▶ **WORK ITEM**: Each line in the records that mentions the word "computer" needs to be listed.

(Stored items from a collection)
---

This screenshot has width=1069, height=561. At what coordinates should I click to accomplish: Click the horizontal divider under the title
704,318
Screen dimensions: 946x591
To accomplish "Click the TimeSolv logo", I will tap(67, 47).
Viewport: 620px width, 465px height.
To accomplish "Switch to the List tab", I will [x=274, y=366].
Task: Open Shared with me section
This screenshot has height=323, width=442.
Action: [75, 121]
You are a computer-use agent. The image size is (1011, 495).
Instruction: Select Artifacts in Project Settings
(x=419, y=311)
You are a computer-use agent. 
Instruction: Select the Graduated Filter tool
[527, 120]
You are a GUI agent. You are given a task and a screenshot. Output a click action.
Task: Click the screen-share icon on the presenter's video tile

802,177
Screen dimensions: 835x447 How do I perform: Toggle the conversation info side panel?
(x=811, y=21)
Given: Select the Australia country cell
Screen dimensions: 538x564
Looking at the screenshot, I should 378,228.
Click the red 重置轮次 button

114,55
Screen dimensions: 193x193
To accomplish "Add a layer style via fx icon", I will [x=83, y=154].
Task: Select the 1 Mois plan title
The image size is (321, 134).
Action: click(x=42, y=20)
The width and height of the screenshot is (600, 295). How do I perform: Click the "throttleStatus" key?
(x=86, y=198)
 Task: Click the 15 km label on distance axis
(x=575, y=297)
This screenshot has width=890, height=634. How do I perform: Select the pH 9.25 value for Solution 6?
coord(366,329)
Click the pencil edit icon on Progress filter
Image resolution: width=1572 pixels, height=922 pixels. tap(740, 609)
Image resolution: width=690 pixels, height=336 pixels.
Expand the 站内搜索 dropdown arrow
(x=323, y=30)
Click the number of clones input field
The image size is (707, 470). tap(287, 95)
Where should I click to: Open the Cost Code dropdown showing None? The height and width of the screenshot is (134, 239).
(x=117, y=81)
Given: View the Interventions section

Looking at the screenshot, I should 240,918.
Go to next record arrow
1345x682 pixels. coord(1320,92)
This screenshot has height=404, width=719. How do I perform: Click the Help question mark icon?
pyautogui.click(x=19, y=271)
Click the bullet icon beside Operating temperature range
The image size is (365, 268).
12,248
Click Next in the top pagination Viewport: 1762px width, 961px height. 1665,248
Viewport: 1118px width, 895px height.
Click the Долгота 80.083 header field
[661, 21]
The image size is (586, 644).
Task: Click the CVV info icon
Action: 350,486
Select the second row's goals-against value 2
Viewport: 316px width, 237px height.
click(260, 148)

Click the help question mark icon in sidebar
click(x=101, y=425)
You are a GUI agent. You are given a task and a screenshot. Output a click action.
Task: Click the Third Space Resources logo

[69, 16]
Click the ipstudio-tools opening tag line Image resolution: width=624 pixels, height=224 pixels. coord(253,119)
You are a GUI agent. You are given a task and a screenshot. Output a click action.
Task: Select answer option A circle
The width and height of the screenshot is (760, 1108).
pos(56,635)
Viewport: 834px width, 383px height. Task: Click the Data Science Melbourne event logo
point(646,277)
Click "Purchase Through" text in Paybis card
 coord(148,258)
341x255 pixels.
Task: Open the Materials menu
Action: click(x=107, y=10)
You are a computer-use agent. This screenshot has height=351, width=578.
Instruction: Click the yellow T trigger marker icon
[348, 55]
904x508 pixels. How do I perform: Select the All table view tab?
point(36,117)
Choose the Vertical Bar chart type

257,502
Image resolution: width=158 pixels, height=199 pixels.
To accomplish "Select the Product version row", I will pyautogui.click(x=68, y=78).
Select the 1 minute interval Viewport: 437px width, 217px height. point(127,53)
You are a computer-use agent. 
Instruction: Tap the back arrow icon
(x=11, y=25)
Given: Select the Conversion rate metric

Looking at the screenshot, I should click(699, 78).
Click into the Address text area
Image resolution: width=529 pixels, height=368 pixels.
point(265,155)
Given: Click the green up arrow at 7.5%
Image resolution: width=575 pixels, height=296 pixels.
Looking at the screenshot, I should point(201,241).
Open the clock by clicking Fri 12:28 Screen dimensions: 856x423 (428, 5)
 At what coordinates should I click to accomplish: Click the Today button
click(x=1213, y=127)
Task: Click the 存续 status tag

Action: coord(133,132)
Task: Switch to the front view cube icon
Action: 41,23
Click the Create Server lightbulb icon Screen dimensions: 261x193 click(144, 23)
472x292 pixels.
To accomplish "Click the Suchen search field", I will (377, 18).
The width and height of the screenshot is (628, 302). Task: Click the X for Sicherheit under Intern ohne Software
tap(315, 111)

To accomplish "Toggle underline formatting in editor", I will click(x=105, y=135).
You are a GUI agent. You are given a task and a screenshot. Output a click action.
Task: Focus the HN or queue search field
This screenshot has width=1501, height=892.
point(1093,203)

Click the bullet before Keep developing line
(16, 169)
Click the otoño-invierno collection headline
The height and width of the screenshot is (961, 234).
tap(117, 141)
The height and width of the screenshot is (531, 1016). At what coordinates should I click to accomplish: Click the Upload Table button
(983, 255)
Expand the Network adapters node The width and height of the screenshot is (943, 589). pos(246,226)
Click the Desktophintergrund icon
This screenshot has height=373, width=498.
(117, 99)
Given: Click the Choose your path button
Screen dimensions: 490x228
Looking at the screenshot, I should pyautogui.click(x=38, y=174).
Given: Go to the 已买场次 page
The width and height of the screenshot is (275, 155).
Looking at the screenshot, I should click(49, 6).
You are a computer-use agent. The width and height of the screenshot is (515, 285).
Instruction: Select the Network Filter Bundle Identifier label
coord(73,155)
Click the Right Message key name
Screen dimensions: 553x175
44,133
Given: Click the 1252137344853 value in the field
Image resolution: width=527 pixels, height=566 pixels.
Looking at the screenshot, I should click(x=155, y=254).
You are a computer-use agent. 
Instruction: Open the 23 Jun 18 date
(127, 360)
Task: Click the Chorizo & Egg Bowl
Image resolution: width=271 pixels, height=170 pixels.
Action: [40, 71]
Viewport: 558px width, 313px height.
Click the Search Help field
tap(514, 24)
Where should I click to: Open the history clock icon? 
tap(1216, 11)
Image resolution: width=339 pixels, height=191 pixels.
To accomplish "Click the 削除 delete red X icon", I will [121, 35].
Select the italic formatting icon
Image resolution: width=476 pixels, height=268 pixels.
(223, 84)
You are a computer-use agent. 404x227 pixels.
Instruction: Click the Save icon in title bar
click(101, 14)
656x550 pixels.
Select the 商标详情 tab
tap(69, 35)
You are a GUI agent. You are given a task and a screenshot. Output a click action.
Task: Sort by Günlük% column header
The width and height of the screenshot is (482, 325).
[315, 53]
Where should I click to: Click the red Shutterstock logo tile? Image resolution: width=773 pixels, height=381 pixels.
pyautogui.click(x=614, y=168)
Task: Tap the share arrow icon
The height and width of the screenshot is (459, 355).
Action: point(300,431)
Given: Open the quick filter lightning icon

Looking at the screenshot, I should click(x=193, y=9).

---

▶ **REPLY TO THE TASK**:
You are a computer-use agent. The image size is (1011, 495).
You are a computer-use agent. 
You are a computer-use agent. This screenshot has height=351, width=578.
You are a computer-use agent. 
You are a computer-use agent. The width and height of the screenshot is (515, 285).
You are a computer-use agent. 
You are a computer-use agent. 404x227 pixels.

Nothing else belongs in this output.